◆ BRIEF ◆
For each line below that includes the word "This", make a copy.

◆ DATASET RECORDS ◆
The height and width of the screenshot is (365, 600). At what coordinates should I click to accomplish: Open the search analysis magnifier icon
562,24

* * *

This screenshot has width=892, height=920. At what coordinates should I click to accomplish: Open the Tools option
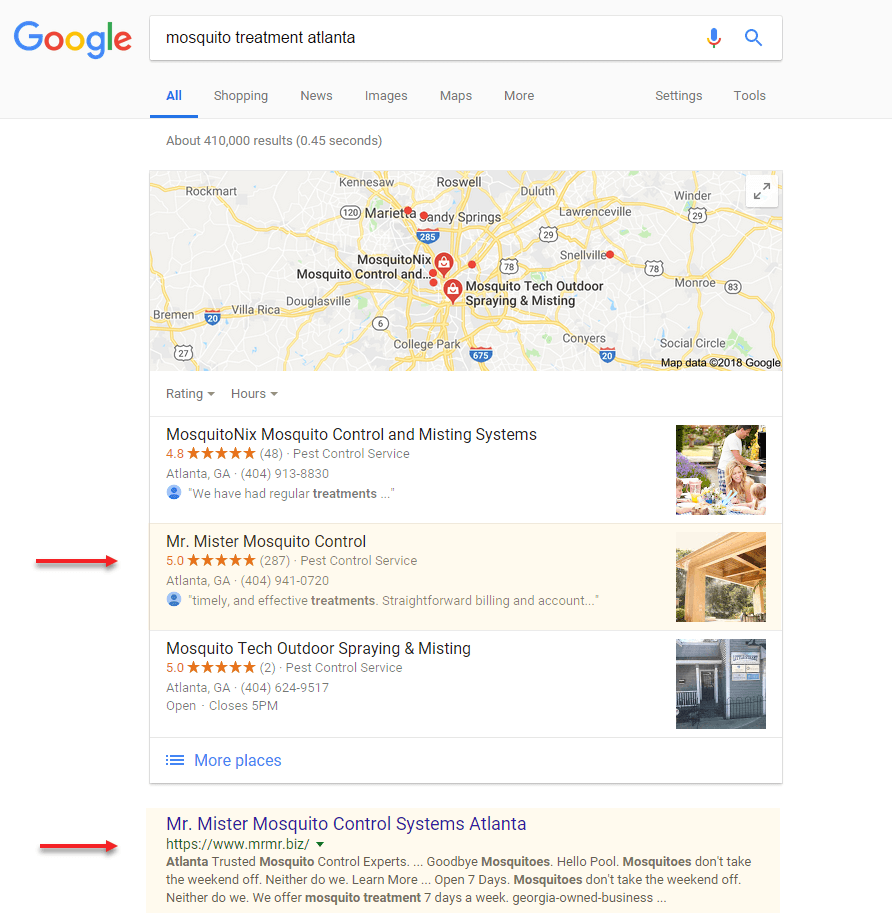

---

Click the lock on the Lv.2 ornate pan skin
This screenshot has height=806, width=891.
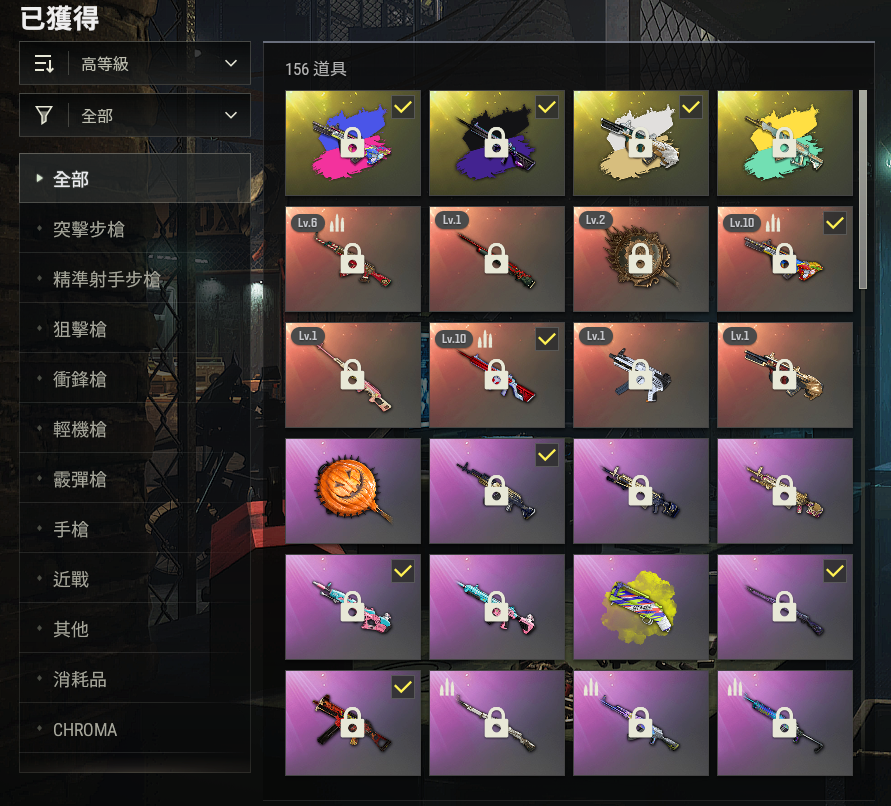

◆ THE COMPLETED TASK ◆
This screenshot has width=892, height=920. At what coordinates should I click to accomplish: Open the Tools option
This screenshot has height=806, width=891.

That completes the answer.